Ensure the dataset is initialized.

image_names(subset=DatasetSubset.ALL, extension=False)

Return the list of images names of the given subset.

Paramètres:
  • subset (DatasetSubset | str) – Subset to return the images names from. If None, return all images names. Must be either None, « train », « test » or « duplicates ».

  • extension (bool | str) – Control whether the images names should include the extension or not. - If False (default), return the images names without the extension. - If True, return the images names with a png extension. - If a string, return the images names with the given extension.

Type renvoyé:

list[str]

is_biomarker_segmented(biomarker, name)

Check if the given biomarker is segmented in the MAPLES-DR dataset.

Note

The macula segmentation is missing for one image centered on the optic disc.

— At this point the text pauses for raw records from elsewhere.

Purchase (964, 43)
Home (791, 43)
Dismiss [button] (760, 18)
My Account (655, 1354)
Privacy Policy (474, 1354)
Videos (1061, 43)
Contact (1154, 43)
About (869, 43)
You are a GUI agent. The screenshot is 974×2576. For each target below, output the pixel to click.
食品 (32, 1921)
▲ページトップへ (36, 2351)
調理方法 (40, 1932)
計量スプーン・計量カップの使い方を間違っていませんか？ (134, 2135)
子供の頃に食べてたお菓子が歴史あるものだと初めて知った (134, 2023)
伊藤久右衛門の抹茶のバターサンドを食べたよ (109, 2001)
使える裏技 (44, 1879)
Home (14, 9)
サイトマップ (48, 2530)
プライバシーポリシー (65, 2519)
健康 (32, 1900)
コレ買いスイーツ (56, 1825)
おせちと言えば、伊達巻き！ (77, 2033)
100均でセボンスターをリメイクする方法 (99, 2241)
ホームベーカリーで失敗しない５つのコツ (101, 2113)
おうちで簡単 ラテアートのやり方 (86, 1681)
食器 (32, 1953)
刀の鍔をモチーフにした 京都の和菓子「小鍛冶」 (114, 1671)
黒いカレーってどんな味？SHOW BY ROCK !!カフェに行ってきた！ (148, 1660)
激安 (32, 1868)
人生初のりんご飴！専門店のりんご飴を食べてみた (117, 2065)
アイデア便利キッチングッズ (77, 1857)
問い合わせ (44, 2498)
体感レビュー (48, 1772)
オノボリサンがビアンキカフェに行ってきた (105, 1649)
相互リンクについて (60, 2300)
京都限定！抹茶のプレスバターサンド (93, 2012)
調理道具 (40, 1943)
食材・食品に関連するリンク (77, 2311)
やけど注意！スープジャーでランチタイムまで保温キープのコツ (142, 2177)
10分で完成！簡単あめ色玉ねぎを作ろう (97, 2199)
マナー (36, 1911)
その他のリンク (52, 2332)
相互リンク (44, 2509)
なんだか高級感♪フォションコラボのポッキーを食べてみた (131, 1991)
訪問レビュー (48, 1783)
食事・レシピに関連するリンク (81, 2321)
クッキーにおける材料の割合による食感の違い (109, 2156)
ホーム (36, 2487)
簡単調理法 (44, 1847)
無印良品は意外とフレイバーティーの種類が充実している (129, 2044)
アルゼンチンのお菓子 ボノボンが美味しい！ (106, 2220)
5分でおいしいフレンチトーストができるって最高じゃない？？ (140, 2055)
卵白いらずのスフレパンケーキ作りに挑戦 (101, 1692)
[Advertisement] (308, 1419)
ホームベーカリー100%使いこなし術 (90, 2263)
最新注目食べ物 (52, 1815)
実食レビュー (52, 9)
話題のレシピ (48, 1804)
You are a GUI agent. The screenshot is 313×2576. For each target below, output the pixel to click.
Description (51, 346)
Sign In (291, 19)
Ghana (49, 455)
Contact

The optic cup boundaries are too fuzzy to be segmented on six images.

Paramètres:
Renvoie:

True if the biomarker is segmented, False otherwise.

Type renvoyé:

bool

is_configured()

Check if the dataset is initialized.

Type renvoyé:

bool

static load_biomarkers_annotation_infos(path)

Load the MAPLES-DR biomarkers annotation infos file.

Paramètres:

path (str) – Path to the MAPLES-DR biomarkers annotation infos file.

Type renvoyé:

DataFrame

load_dataset(subset=DatasetSubset.ALL)

Return the MAPLES-DR dataset.

Paramètres:

subset (DatasetSubset | str | list[str]) – Subset of the dataset to return. If None, return the whole dataset. Must be either None, « train » or « test » or a list of valid image name.

Type renvoyé:

Dataset

static load_dataset_record_and_rois(path)

Load the MAPLES-DR dataset record and the rois in MESSIDOR images.

Paramètres:

path (str) – Path to the MAPLES-DR dataset folder.

Type renvoyé:

Tuple[Dict, Dict]

static load_maples_dr_diagnosis(path)

Load the MAPLES-DR diagnostic file.

Paramètres:

path (str) – Path to the MAPLES-DR diagnostic file.

Type renvoyé:

DataFrame

property maples_dr_folder: Path

Return the path to the MAPLES-DR dataset folder.

class NotConfiguredError

Exception raised when the dataset loader is not configured.